Par M. Charles GUENÉ,

Sénateur

(1) Cette commission est composée de : M. Claude Raynal , président ; M. Jean-François Husson , rapporteur général ; MM. Éric Bocquet, Daniel Breuiller, Emmanuel Capus, Bernard Delcros, Vincent Éblé, Charles Guené, Mme Christine Lavarde, MM. Dominique de Legge, Albéric de Montgolfier, Didier Rambaud, Jean-Claude Requier, Mme Sylvie Vermeillet , vice-présidents ; MM. Jérôme Bascher, Rémi Féraud, Marc Laménie, Stéphane Sautarel , secrétaires ; MM. Jean-Michel Arnaud, Arnaud Bazin, Christian Bilhac, Jean-Baptiste Blanc, Mme Isabelle Briquet, MM. Michel Canévet, Vincent Capo-Canellas, Thierry Cozic, Vincent Delahaye, Philippe Dominati, Mme Frédérique Espagnac, MM. Éric Jeansannetas, Patrice Joly, Roger Karoutchi, Christian Klinger, Antoine Lefèvre, Gérard Longuet, Victorin Lurel, Hervé Maurey, Thierry Meignen, Sébastien Meurant, Jean-Marie Mizzon, Claude Nougein, Mme Vanina Paoli-Gagin, MM. Paul Toussaint Parigi, Georges Patient, Jean-François Rapin, Teva Rohfritsch, Pascal Savoldelli, Vincent Segouin, Jean Pierre Vogel .

Voir le numéro:

Sénat :

869 rect. (2021-2022)

L'ESSENTIEL

La commission des finances s'est réunie le mercredi 29 mars 2023, sous la présidence de M. Claude Raynal, président, pour examiner le rapport pour avis de M. Charles Guené, sur la proposition de loi constitutionnelle n° 869 (2021-2022), présentée par M. Éric Kerrouche et plusieurs de ses collègues, visant à créer une loi de financement des collectivités territoriales et de leurs groupements et à garantir la compensation financière des transferts de compétences.

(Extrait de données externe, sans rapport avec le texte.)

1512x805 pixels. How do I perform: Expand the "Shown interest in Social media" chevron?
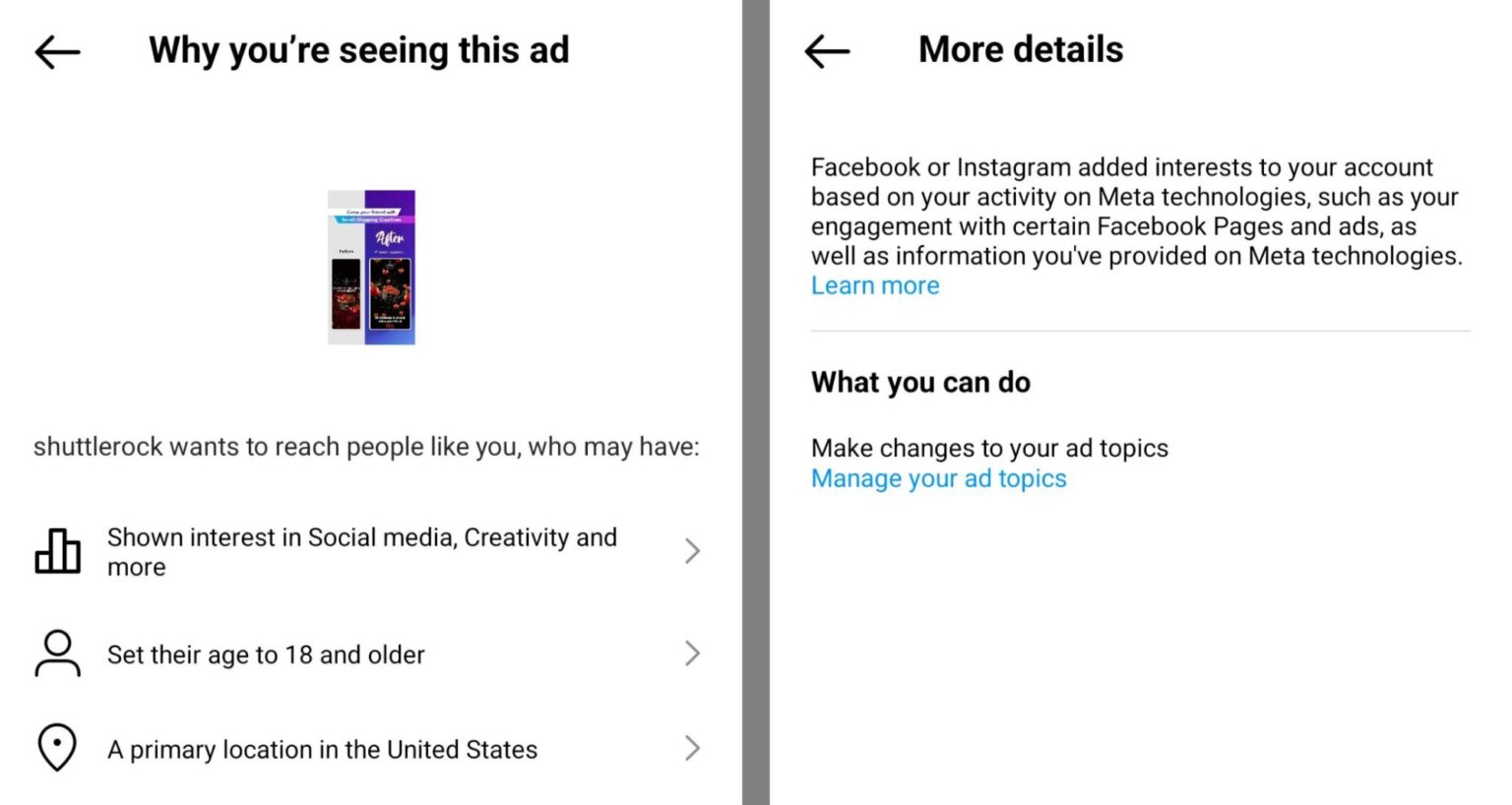(x=694, y=551)
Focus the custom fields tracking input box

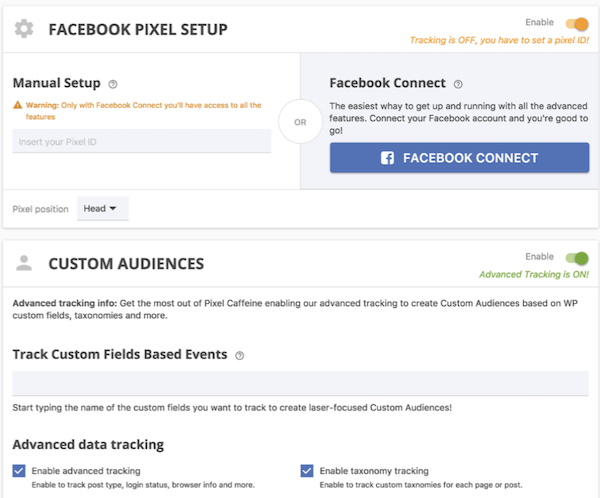coord(300,383)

I. L'INSTITUTION D'UNE LOI DE FINANCEMENT DES COLLECTIVITÉS TERRITORIALES ET DE LEURS GROUPEMENTS NE CONSTITUE PAS LA RÉPONSE ADAPTÉE AU LÉGITIME BESOIN DE PRÉVISIBILITÉ DES COLLECTIVITÉS

La proposition de loi constitutionnelle est l'aboutissement d'un constat partagé par l'ensemble des représentants des collectivités territoriales : les incertitudes budgétaires, qui tiennent à la fois à la complexité du système de financement , donc à la multiplicité des sources , mais aussi à sa structure de plus en plus assise sur des dotations et des fractions d'impôts nationaux , au détriment de ressources fiscales propres, réduisent la marge de manoeuvre des collectivités.

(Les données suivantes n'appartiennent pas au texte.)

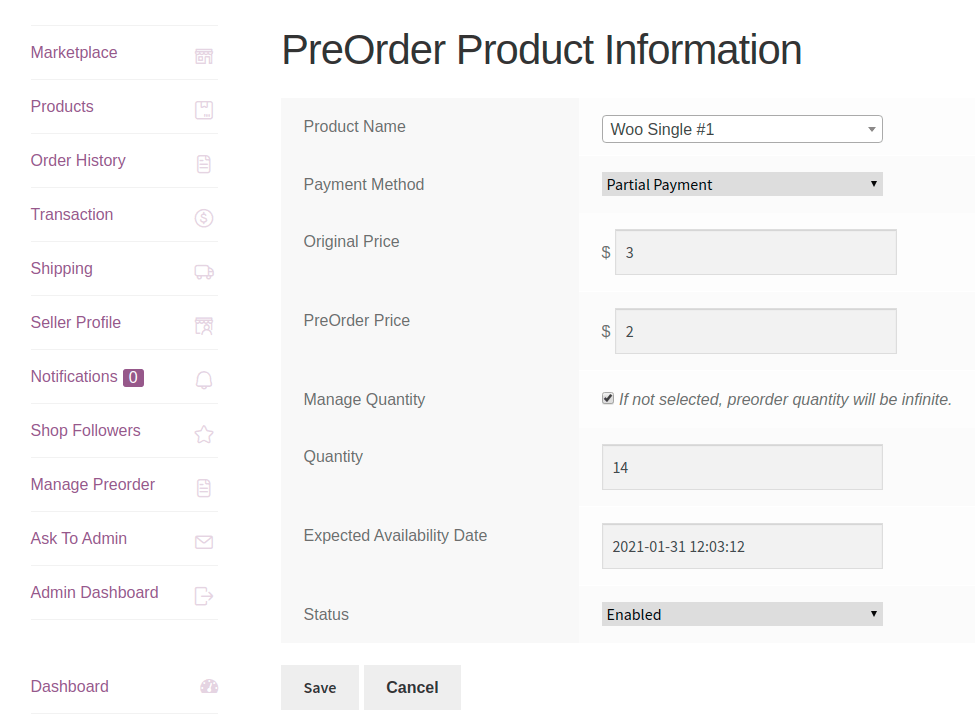Click the Shipping truck icon
Viewport: 975px width, 717px height.
click(x=204, y=271)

Cette situation est accentuée par la complexité des règles de répartition des dotations et par le processus de suppression d'impôts locaux . La lisibilité du système n'est pas non plus facilitée par les modalités d'examen des mesures intéressant les collectivités territoriales dans le cadre des projets de lois de finances . Face à cette situation, la tentation de créer des lois de financement des collectivités territoriales (LFCT) est séduisante mais elle favorisait le risque d'apparition d'un nouveau carcan pour les collectivités. Si l'absence de précision des dispositions constitutionnelles a ouvert la voie à la forte érosion de la fiscalité locale , le dispositif proposé est tout aussi incertain puisqu'il renvoie à un texte organique qui n'est pas déposé .

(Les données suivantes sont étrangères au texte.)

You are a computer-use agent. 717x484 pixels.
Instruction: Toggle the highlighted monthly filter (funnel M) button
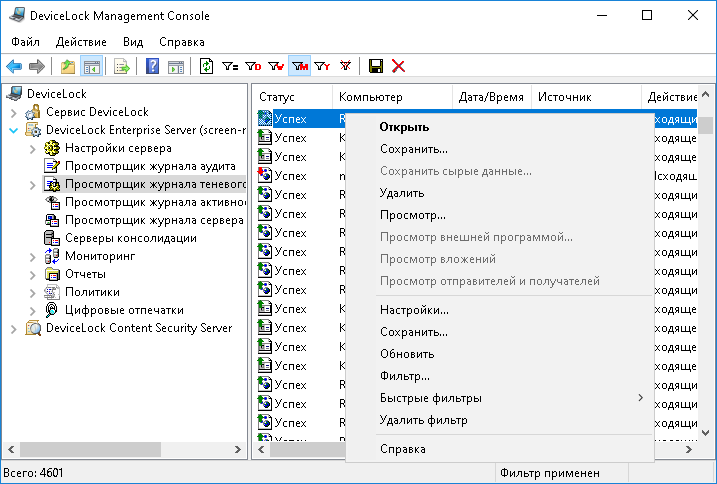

Une autre interrogation réside dans l'articulation, dans les faits très difficile, avec les lois de finances . Compte tenu du coût très important pour l'État de ses transferts financiers aux collectivités territoriales (107,3 milliards d'euros en PLF 2023), il semble difficilement envisageable de faire sortir ceux-ci du domaine de la loi de finances. La proposition consistant à faire débuter l'examen du PLFCT au Sénat, à l'inverse des PLF et PLFSS, pourrait sembler offrir une solution d'articulation mais elle n'est pas sans soulever des questions d'ordres politique et juridique.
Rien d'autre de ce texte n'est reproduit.